REQUIREMENT. After locating the line that contains "Viewport: 800px width, 592px height.", output that line and each one following it, exactly, to the end of the entries. No pictures.
-- Opening Marker --
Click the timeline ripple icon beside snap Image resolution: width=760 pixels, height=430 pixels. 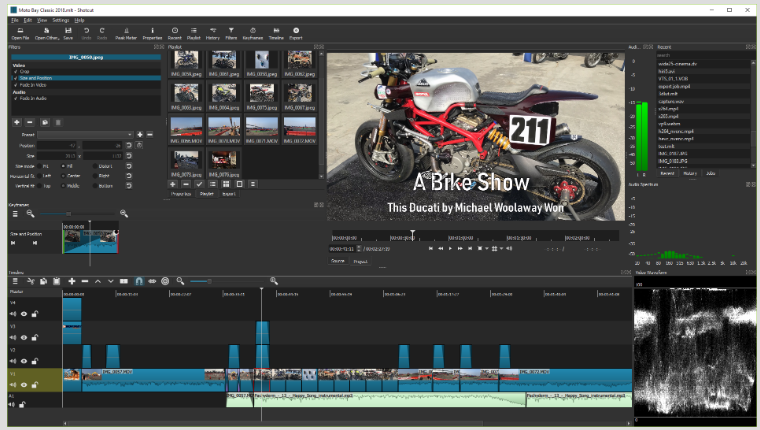coord(152,281)
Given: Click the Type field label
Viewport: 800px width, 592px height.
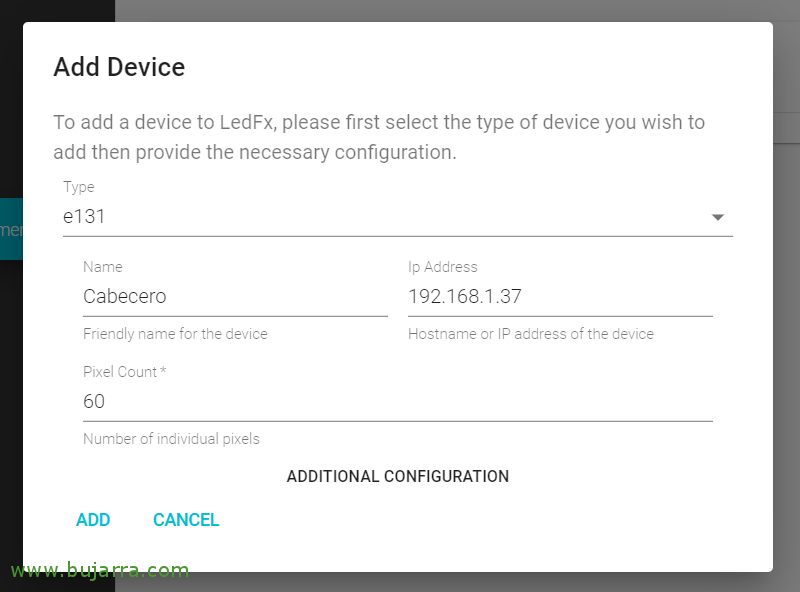Looking at the screenshot, I should [x=79, y=187].
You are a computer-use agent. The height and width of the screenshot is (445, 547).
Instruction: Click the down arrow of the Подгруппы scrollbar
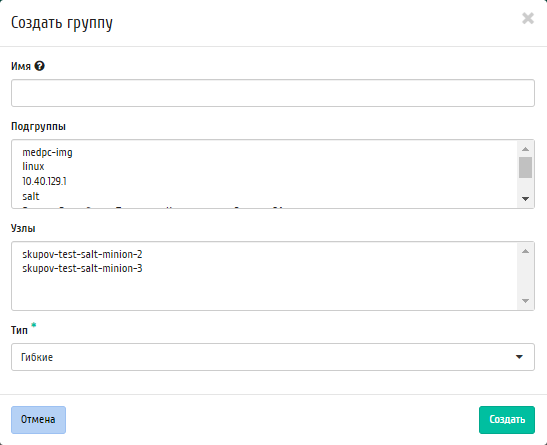(525, 199)
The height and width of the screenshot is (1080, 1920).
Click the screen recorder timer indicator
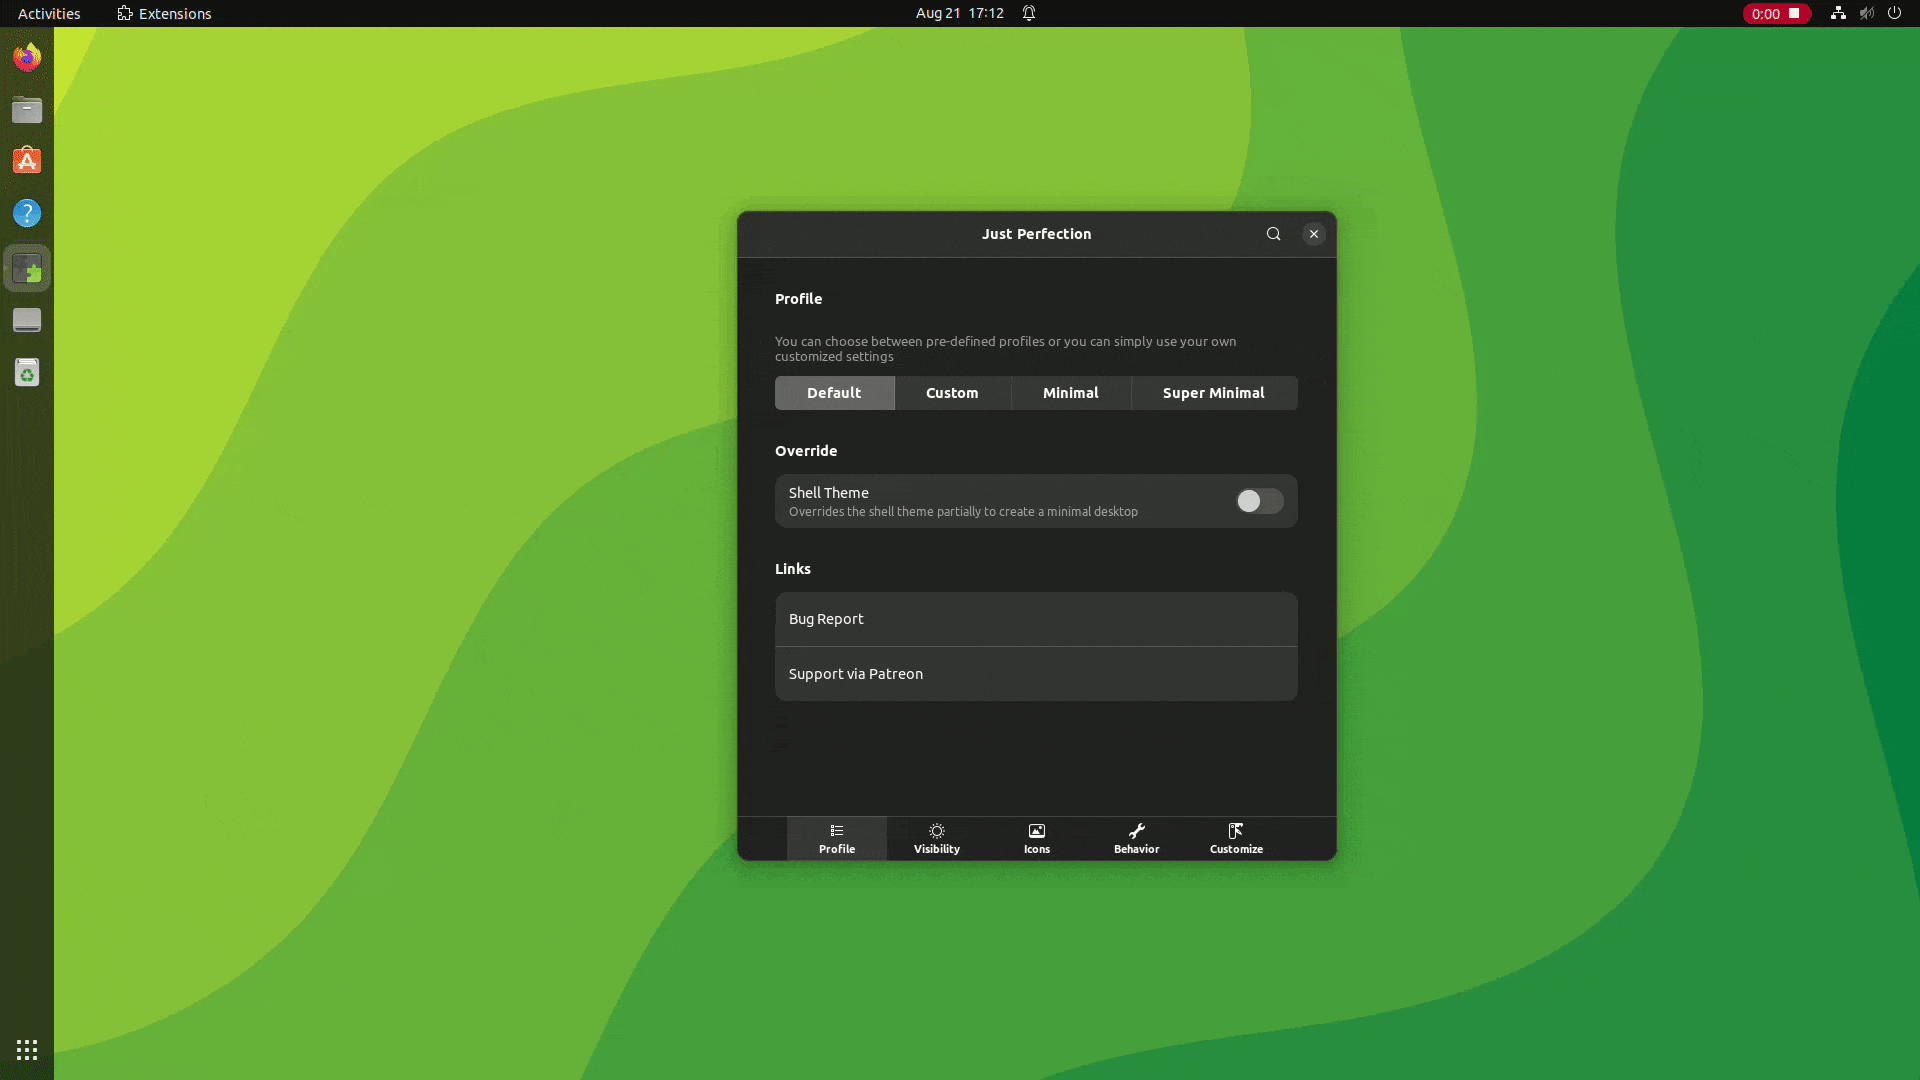coord(1775,13)
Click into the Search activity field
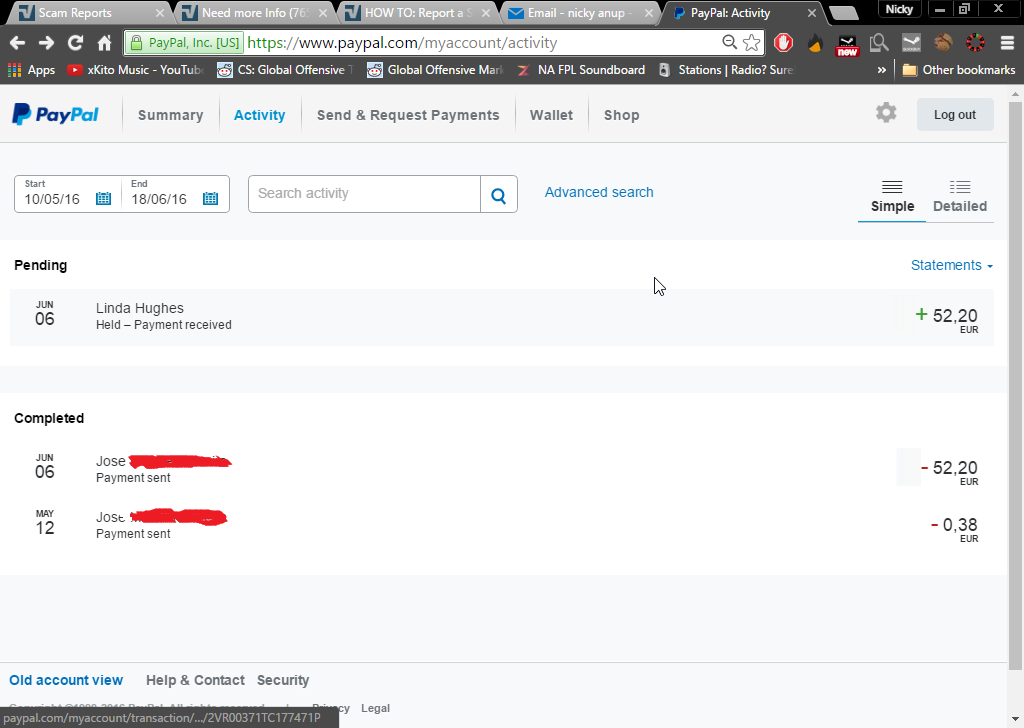Viewport: 1024px width, 728px height. click(365, 194)
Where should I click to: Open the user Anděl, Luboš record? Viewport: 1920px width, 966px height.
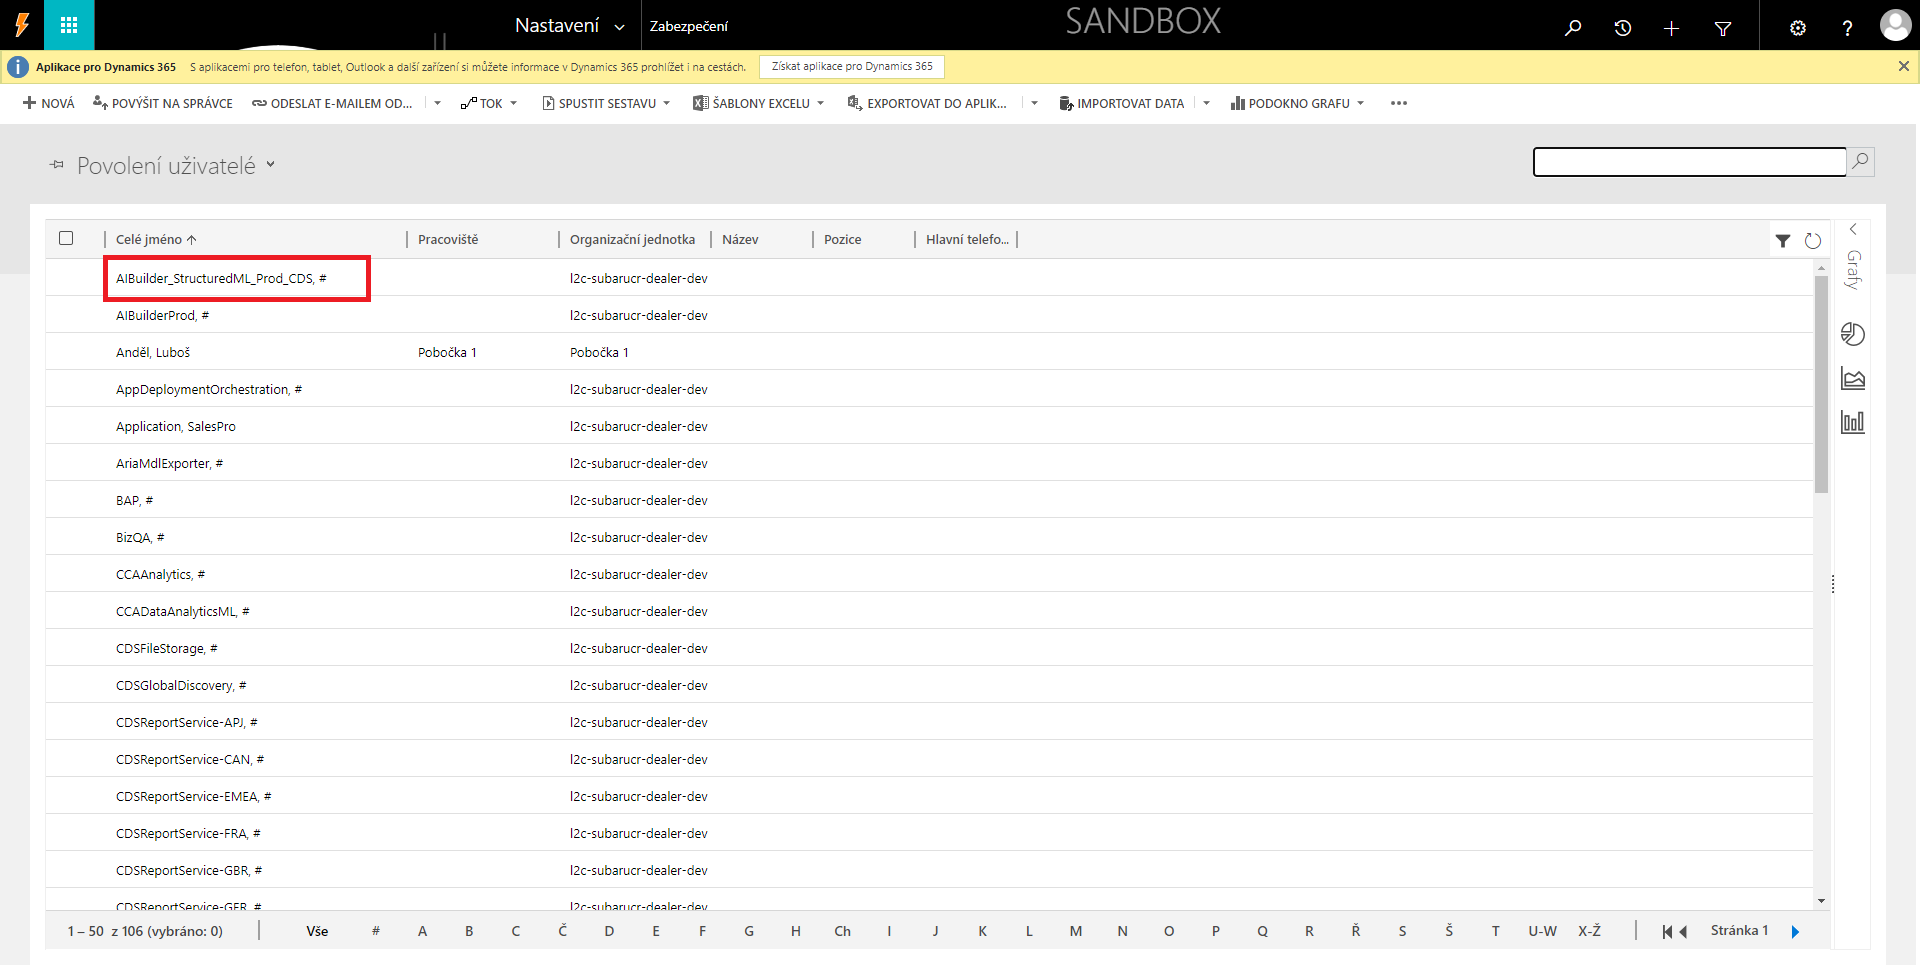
-- Closing Marker --
ANSWER SECTION.
Viewport: 800px width, 592px height.
Looking at the screenshot, I should [x=79, y=187].
You are a computer-use agent. The height and width of the screenshot is (445, 547).
Instruction: Click the down arrow of the Подгруппы scrollbar
(525, 199)
The height and width of the screenshot is (1080, 1920).
Click the screen recorder timer indicator
coord(1775,13)
Click into the Search activity field
Viewport: 1024px width, 728px height. click(365, 194)
Where should I click to: Open the user Anděl, Luboš record? Viewport: 1920px width, 966px height.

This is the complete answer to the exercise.